What is Linear Regression?
Linear Regression is a Supervised Machine Learning algorithm used to predict a continuous numeric value based on one or more input features.
It tries to find the best-fit straight line between input variables and output values.
Simple Definition
Linear Regression predicts a value by finding the relationship between input and output variables using a straight line.
Examples:
-
Predicting house prices
-
Predicting salary based on experience
-
Predicting sales revenue
-
Predicting temperature
Real-World Example
Suppose we want to predict a person's salary based on their years of experience.

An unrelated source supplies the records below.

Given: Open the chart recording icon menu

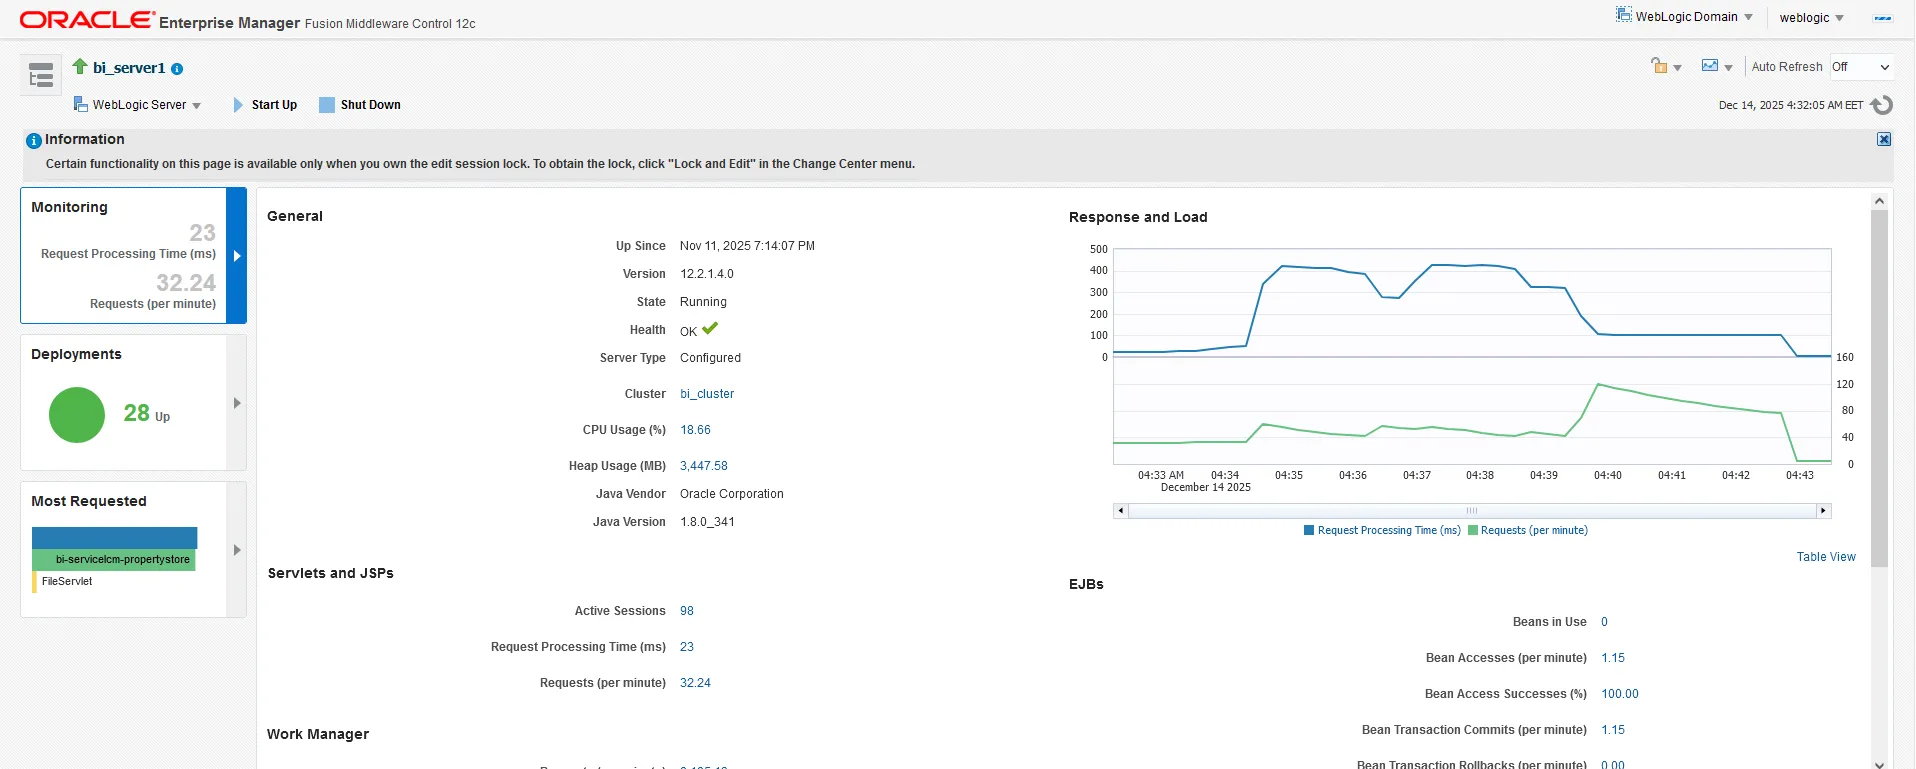Looking at the screenshot, I should coord(1711,67).
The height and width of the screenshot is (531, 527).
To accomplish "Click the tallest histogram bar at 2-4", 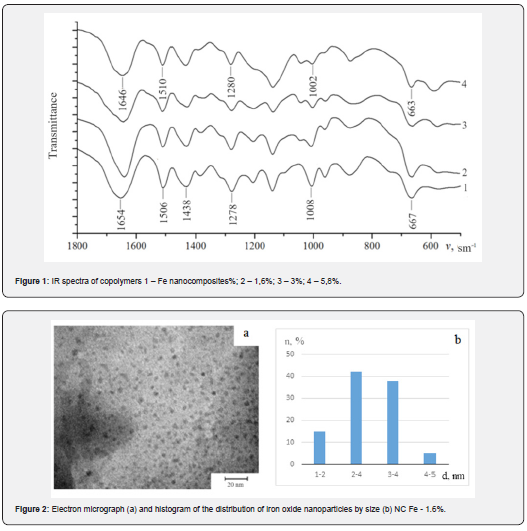I will 356,418.
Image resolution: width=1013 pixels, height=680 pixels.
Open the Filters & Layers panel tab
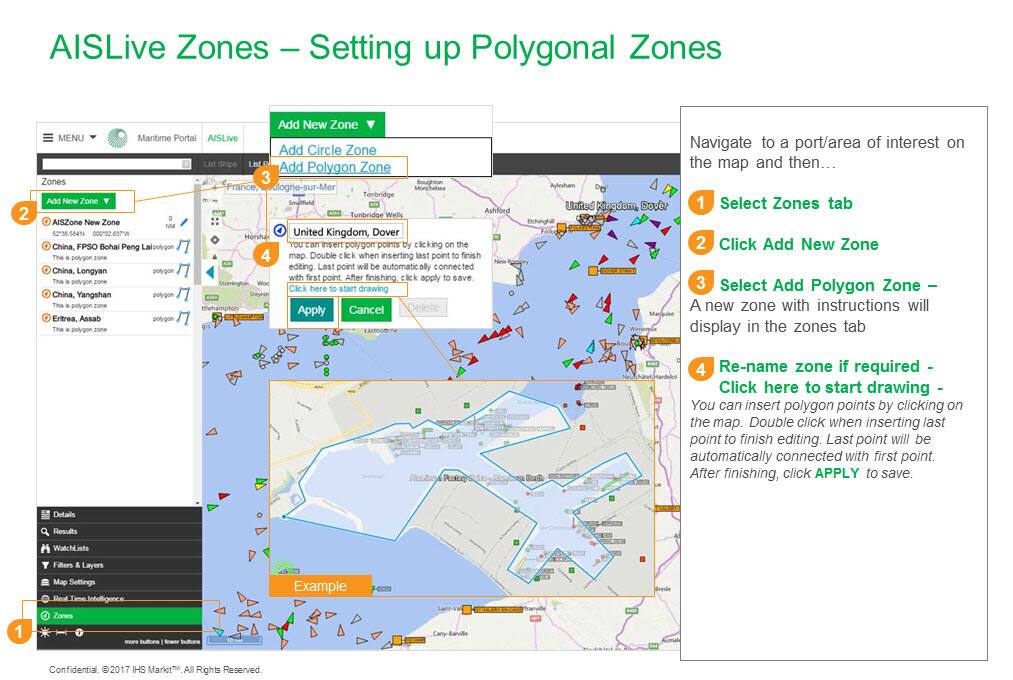coord(76,565)
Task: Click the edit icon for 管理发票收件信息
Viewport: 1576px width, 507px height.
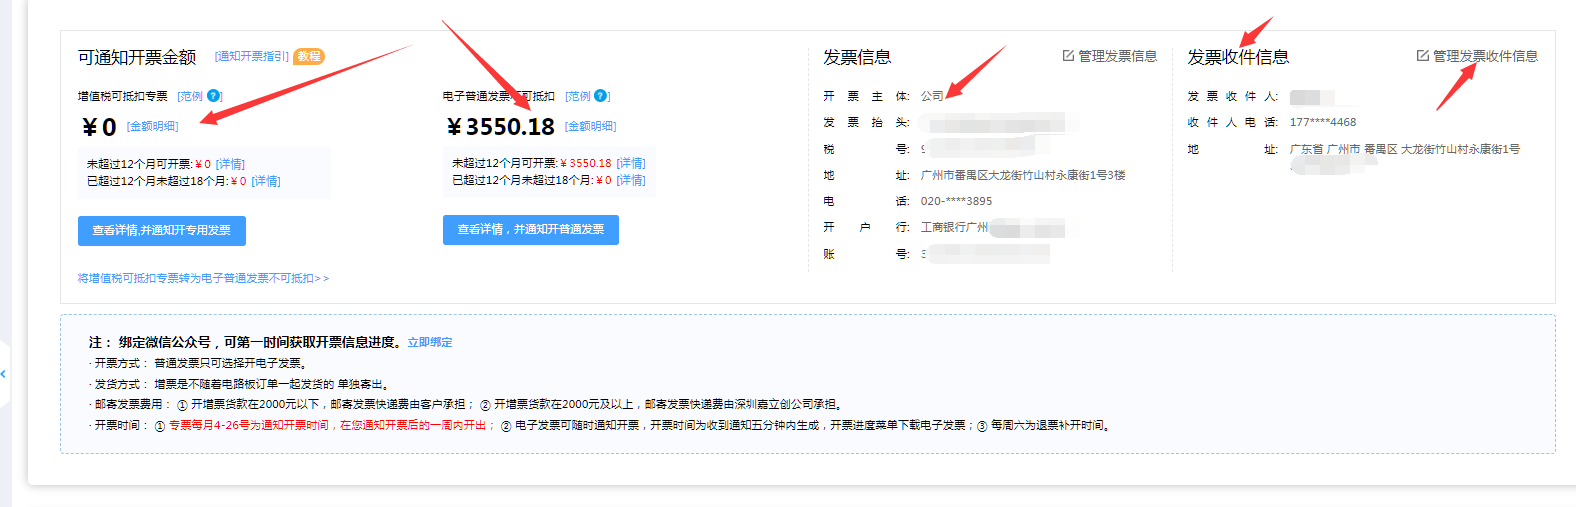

| Experience (Years) | Salary ($) |
|---|---|
| 1 | 30,000 |
| 2 | 35,000 |
| 3 | 40,000 |
| 4 | 45,000 |
| 5 | 50,000 |
We can observe:
-
More experience → higher salary
-
Relationship looks almost like a straight line
Linear Regression finds the best line representing this pattern.
Linear Regression Equation
The equation is:
y = mx + b
Where:
-
y = predicted output
-
x = input feature
-
m = slope of the line
-
b = intercept
Applying It to the Example
Suppose the model learns:
Salary = 5000 \times Experience + 25000
If experience = 6 years:
Prediction:
Salary = 5000(6) + 25000 = 55000
Predicted salary = $55,000
How Linear Regression Works
Steps:
-
Collect data
-
Plot data points
-
Find the best-fit line
-
Minimize prediction error
-
Use the line to predict future values
The algorithm tries to minimize the difference between:
-
Actual value
-
Predicted value
This error is often measured using:
-
Mean Squared Error (MSE)
Types of Linear Regression
1. Simple Linear Regression
Uses:
-
One input variable
-
One output variable
Example:
-
Experience → Salary
2. Multiple Linear Regression
Uses:
-
Multiple input variables
Example:
-
House Size
-
Number of Rooms
-
Location
to predict:
-
House Price
Equation:
y = b_0 + b_1x_1 + b_2x_2 + ... + b_nx_n
Important Interview Terms
1. Dependent Variable
The output being predicted.
Example:
-
Salary
2. Independent Variable
Input feature used for prediction.
Example:
-
Experience
3. Best-Fit Line
The line that minimizes total prediction error.
4. Residual/Error
Difference between actual and predicted value.
Formula:
Residual = Actual - Predicted
Assumptions of Linear Regression
Interviewers often ask this.
Linear Regression assumes:
-
Linear relationship between variables
-
No high multicollinearity
-
Errors are normally distributed
-
Constant variance of errors
-
Independent observations
Advantages
-
Simple and easy to understand
-
Fast to train
-
Works well for linear data
-
Highly interpretable
Limitations
-
Works poorly with non-linear data
-
Sensitive to outliers
-
Assumes linear relationship
-
Can underperform on complex datasets
Common Interview Questions
Q1: Is Linear Regression used for classification?
No.
Linear Regression is used for:
-
Continuous numeric prediction
For classification, we usually use:
-
Logistic Regression
Q2: How do you evaluate Linear Regression?
Common metrics:
-
R² Score
-
MAE
-
MSE
-
RMSE
Q3: What is overfitting?
When the model learns noise instead of actual patterns and performs poorly on new data.
Short Interview Answer
Linear Regression is a supervised learning algorithm used to predict continuous numeric values by finding the best-fit linear relationship between input and output variables. It works using the equation y = mx + b and is commonly used for predictions like salary, sales, and house prices.
Easy Way to Remember
Think:
“Linear Regression draws the best straight line to predict numbers.”